Consigne A
D'après le texte sur le film Breaking and Entering, qu'entraîne le fait d'être parent ?

Texte fourni
##############################
CINÉMA – Cette difficile réalité d’être parent
Breaking and Entering
Quand mon fils était poupon, j’en étais un peu gaga, je dois l’avouer. Un de mes collègues m’avait alors malicieusement glissé le commentaire suivant: «Attends qu’il soit un ado. Cet inconditionnel amour sera alors tout relatif…» Ah ces cyniques journalistes! Aujourd’hui, je dois reconnaître qu’il y avait une touche visionnaire à ce commentaire.
Breaking and Entering, de Anthony Mighella, aborde justement cette réalité. Le fait d’être parent entraîne des responsabilités et du stress, qui affecte invariablement votre capacité de faire votre chemin dans la vie. Le film l’illustre avec brio.
##############################
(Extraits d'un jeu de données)

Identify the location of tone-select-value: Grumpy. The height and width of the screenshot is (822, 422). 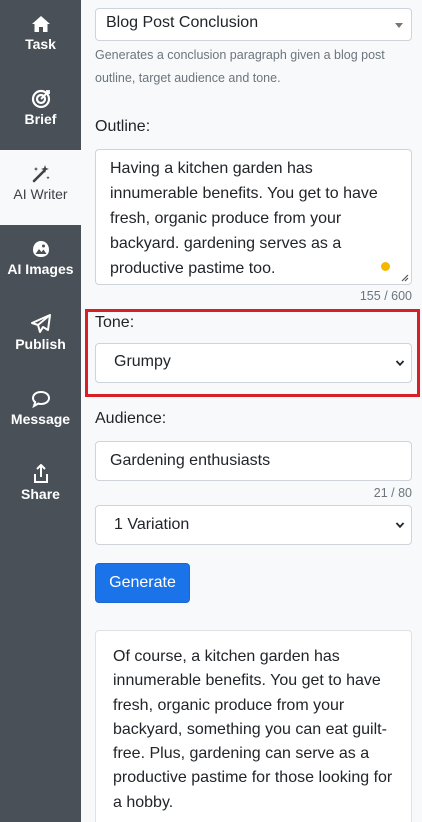
(142, 362).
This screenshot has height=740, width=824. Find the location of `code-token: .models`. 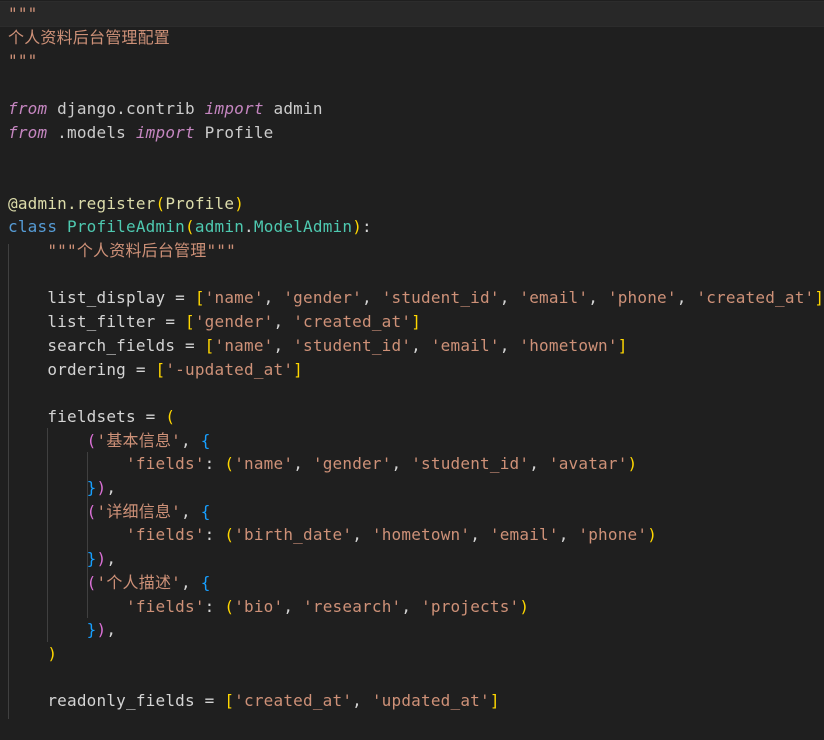

code-token: .models is located at coordinates (92, 132).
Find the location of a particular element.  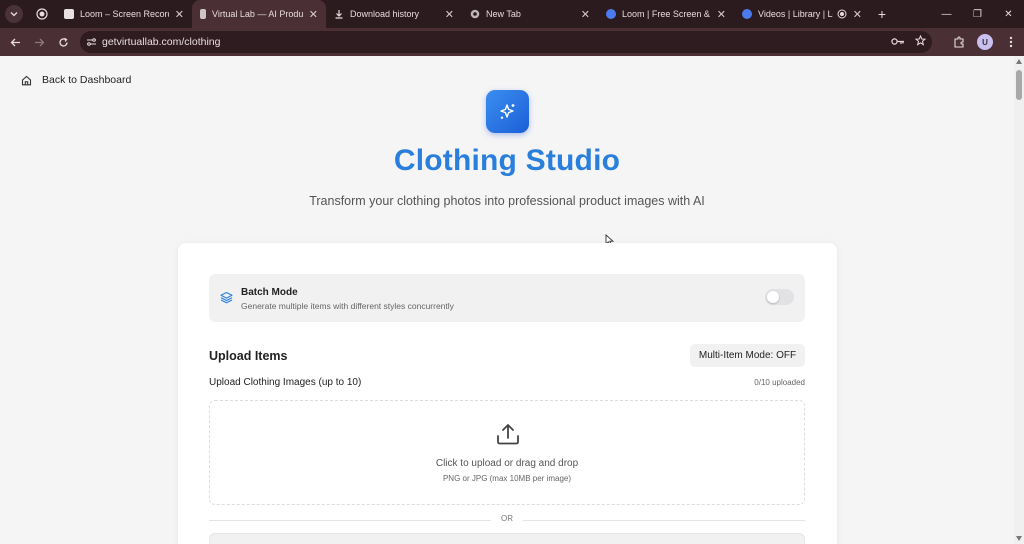

password-key-icon is located at coordinates (898, 42).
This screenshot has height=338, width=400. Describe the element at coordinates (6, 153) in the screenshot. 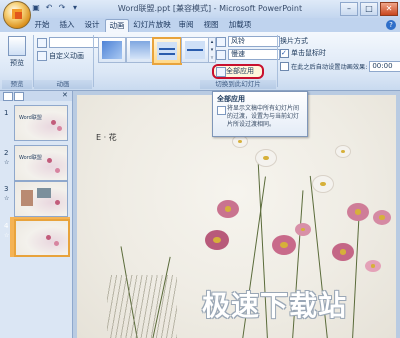

I see `slide-number: 2` at that location.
##############################
Consigne B
Présentez l'ensemble des enregistrements sous forme de fichier CSV à deux colonnes, « consigne » et « resultat ». Prévoyez une ligne par enregistrement, placez chaque valeur dans un champ entre guillemets en remplaçant les sauts de ligne par des espaces, et omettez les images.

Réponse A
Des responsabilités et du stress.

Réponse B
consigne,resultat
"Identify the location of tone-select-value: Grumpy. The height and width of the screenshot is (822, 422).","(142, 362)."
"This screenshot has height=740, width=824. Find the location of `code-token: .models`.","code-token: .models is located at coordinates (92, 132)."
"Find the location of a particular element.","password-key-icon is located at coordinates (898, 42)."
"This screenshot has height=338, width=400. Describe the element at coordinates (6, 153) in the screenshot.","I see `slide-number: 2` at that location."